Instead of you learning about heat capacity and the relation to temperature change, you're instead learning about significant figures first, and the chemistry/physics part second.

I find this sort of thing patently awful and a frustrating way for you or anyone else to "learn" anything about the principles.

You have to report your answer to 2 significant figures: 750 has 2 (the limiting number); 31500 has 3; and 4.184 has 4.
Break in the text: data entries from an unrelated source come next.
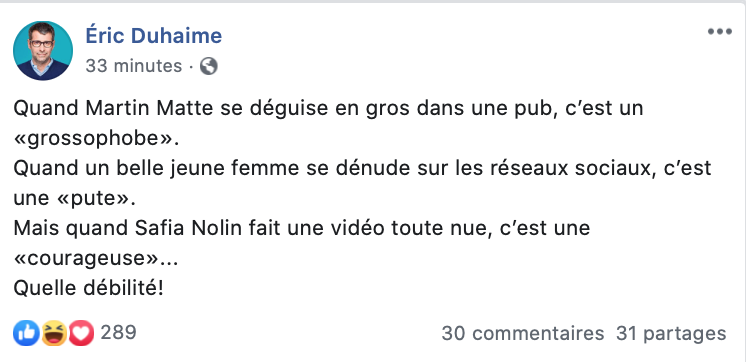746x362 pixels.
Task: Click the closing line "Quelle débilité!"
Action: tap(88, 288)
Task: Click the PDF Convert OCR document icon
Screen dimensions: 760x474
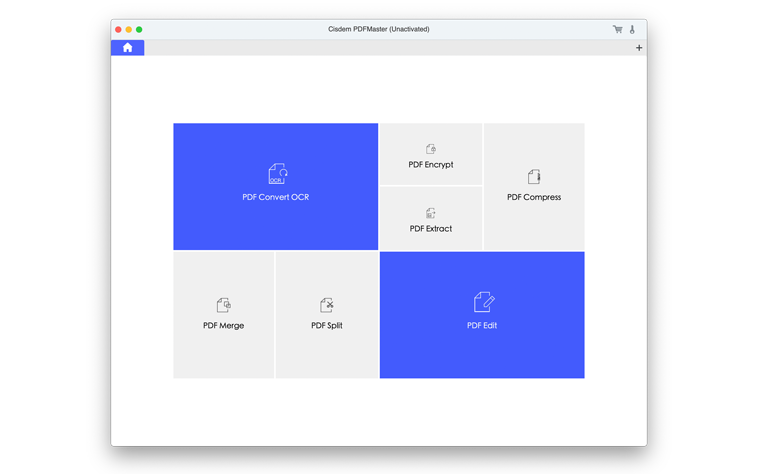Action: pos(277,174)
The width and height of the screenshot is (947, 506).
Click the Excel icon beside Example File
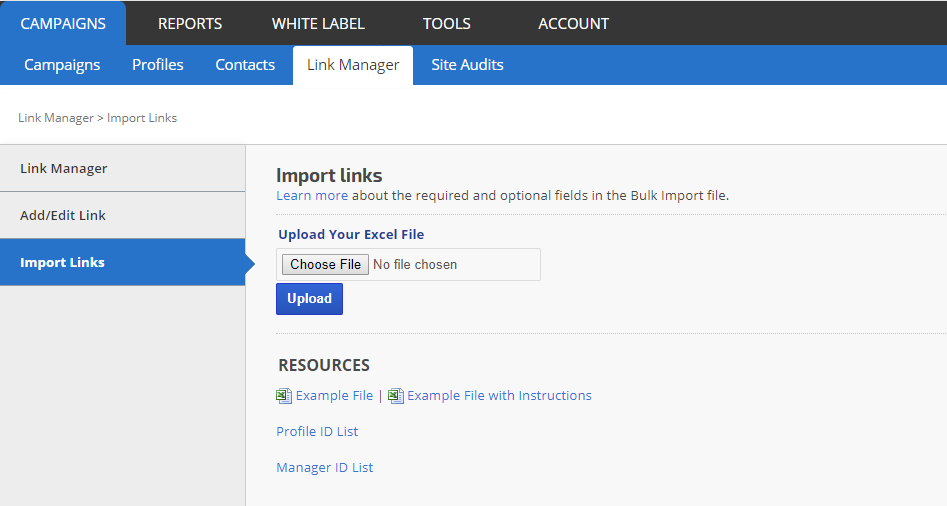(x=284, y=396)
$$Q = m\times c\times \Delta T$$

or

$$\Delta T = {Q\over m\times c}$$

so

$$\Delta T = {31,500\ {\rm J}\over 750\ {\rm g} \times 4.184\ {\rm J}\cdot {\rm g}^{-1}\cdot {\rm ^{\circ}C}^{-1}}$$

which, to 2 significant figures, is:

$$\Delta T = 10.\ ^{\circ}{\rm C}$$

Notice I have included a decimal point, so the now ridiculous answer that should be accepted is 10. and not 10

Meanwhile, you've lost a lot of time wondering where your calculation went wrong because some programmer doesn't know how to cast. Or maybe you're really supposed to report numbers with a terminal decimal point, and I'll challenge anyone to find any respected publication where that happens:

"The temperature change, in degrees Celsius, is 10.."

Note that 10.0 has three significant figures, so that's also "wrong."

And that, my friend, is why "learning" from a computer is a lazy way out for the "teacher."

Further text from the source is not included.